Door: Wouter den Boer | Datum: Woensdag 22 mei 2019, 10:58 uur

Maar...je hebt voor waterstofbruggen toch ook geen polair molecuul nodig? Het is eerder een datieve binding, waarbij het elektronenpaar weldegelijk vanuit een electronegatief atoom dient te komen. Het is dus geen molecuuleigenschap, maar een groepseigenschap.

Juist het feit dat de waterstofbruggen eigenlijk practisch gelijk zijn aan/afgewisseld worden met de mogelijke aanwezige covalente bindingen met waterstofatomen, bewijst dit.

Leuke discussie....

 

Door: van Dam | Datum: Donderdag 23 mei 2019, 13:19 uur

Begrijp ik van jullie nu goed dat jullie vinden dat bij het beantwoorden van de vraag er geen rekening gehouden hoeft te worden met gegevens uit de tekst ?!?!!!

Er staat toch in de tekst (precies de zin erboven) dat er een platte laag ontstaat. Dan moet hier toch rekening mee worden gehouden, en dan is bol 2 toch enkel juist wanneer lln waterstofbruggen vormen die zorgen dat de moleculen plat naast elkaar blijven! Er blijven dan alsnog meerdere mogelijkheden, maar niet helemaal over het molecuul heen naar de andere kant!

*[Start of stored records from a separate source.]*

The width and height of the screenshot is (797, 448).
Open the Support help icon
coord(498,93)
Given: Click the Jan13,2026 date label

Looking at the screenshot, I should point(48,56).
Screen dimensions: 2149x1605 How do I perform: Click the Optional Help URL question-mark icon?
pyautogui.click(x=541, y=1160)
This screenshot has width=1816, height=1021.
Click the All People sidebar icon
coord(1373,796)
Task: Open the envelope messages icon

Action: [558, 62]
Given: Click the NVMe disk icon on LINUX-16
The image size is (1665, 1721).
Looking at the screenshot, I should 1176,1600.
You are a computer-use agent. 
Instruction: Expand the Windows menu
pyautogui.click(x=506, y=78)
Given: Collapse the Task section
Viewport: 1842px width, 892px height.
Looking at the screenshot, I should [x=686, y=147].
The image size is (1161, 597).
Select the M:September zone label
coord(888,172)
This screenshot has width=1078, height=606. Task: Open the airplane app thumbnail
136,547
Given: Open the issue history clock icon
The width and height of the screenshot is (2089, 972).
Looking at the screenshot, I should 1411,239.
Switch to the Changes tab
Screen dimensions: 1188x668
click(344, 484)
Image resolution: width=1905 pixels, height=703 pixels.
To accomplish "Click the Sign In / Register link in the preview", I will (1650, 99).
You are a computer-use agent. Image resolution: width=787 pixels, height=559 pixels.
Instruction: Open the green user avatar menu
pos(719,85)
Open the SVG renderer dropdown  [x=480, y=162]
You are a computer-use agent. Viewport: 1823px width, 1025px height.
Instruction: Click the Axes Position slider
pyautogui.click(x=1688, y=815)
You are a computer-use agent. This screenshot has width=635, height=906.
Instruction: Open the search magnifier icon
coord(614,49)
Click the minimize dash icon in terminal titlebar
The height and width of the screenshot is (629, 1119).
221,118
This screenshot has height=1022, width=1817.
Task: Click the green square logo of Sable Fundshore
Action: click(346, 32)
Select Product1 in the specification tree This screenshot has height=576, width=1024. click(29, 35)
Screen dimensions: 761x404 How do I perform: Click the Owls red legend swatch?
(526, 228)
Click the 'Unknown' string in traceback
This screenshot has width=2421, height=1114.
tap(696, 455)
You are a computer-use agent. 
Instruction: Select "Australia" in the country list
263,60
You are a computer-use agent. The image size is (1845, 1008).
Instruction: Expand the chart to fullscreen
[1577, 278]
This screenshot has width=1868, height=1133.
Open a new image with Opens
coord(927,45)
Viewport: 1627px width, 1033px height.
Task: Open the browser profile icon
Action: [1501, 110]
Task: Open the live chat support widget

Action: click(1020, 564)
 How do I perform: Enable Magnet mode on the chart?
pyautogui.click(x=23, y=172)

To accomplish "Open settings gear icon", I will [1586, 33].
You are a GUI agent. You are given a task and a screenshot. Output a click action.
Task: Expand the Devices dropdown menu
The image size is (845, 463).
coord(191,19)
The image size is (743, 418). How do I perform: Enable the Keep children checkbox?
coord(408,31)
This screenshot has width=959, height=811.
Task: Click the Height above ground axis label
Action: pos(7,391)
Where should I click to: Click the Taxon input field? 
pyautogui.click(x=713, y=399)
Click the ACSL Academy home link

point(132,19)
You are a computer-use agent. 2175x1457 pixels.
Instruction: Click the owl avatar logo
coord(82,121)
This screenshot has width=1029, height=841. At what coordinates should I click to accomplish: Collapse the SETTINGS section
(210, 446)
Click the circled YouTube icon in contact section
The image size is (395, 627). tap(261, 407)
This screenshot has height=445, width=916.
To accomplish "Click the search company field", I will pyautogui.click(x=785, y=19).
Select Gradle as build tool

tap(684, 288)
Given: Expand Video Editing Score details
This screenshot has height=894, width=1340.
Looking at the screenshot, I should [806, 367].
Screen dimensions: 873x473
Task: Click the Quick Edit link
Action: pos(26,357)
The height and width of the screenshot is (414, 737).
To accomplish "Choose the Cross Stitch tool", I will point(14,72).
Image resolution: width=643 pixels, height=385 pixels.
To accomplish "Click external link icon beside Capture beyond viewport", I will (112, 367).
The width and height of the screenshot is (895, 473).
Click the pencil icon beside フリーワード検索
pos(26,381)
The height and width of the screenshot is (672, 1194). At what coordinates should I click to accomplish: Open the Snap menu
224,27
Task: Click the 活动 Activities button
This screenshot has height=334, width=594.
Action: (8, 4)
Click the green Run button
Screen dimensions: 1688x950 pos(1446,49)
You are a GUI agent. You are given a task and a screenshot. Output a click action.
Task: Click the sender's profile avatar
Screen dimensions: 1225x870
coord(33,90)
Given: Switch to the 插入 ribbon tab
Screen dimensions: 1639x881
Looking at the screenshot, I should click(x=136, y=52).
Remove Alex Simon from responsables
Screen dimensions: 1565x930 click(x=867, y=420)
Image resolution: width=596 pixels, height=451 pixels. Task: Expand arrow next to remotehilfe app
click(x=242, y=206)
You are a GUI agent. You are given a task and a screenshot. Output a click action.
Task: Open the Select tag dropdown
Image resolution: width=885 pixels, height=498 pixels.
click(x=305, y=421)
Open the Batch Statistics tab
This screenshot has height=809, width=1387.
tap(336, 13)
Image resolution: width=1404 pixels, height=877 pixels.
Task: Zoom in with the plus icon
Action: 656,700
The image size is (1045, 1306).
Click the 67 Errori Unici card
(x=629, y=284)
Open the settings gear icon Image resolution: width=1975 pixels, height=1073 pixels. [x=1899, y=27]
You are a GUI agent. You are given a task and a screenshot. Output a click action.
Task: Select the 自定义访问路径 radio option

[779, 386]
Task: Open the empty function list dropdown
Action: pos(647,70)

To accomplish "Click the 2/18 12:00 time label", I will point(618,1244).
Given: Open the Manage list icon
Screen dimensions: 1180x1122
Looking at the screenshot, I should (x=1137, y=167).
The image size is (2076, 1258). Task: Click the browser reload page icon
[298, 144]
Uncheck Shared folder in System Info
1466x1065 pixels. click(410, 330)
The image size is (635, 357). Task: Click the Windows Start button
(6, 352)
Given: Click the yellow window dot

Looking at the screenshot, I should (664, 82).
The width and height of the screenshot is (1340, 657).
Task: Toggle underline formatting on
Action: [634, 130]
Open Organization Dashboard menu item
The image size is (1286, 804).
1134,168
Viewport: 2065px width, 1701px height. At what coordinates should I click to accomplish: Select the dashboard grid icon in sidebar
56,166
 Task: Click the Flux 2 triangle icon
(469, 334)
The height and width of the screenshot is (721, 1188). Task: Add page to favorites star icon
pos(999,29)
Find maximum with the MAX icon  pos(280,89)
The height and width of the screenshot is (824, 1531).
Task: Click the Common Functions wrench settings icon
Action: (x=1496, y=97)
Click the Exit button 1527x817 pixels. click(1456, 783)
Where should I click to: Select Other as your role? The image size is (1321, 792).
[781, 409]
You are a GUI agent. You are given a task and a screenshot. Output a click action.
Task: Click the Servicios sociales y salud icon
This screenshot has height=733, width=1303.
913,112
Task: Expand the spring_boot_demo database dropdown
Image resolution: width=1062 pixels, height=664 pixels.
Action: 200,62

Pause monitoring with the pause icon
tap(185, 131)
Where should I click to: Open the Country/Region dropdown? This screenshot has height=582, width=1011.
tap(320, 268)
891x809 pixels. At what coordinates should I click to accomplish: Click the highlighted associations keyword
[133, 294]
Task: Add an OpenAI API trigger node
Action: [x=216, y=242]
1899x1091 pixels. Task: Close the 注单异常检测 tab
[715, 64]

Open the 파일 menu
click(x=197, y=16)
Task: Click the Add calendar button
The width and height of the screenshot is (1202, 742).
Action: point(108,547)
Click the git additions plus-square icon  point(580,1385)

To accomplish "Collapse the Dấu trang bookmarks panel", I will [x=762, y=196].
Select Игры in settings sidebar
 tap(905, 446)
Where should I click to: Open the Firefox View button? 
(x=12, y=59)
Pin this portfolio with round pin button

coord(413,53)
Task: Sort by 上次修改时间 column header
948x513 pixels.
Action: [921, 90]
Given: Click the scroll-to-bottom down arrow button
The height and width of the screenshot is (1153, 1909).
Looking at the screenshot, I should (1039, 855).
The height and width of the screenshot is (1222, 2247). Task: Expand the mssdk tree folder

Ik zou wel willen weten wat het cvte hiervan vind...

 

Door: Wouter den Boer | Datum: Donderdag 23 mei 2019, 23:02 uur

Bijzonder dat je er zo stellig vanuit gaat dat platte lagen niet kunnen bestaan uit gestapelde setjes, of zelfs een stapel in zijn geheel. Of moet plat altijd weergegeven worden vanaf de bovenkant of onderkant?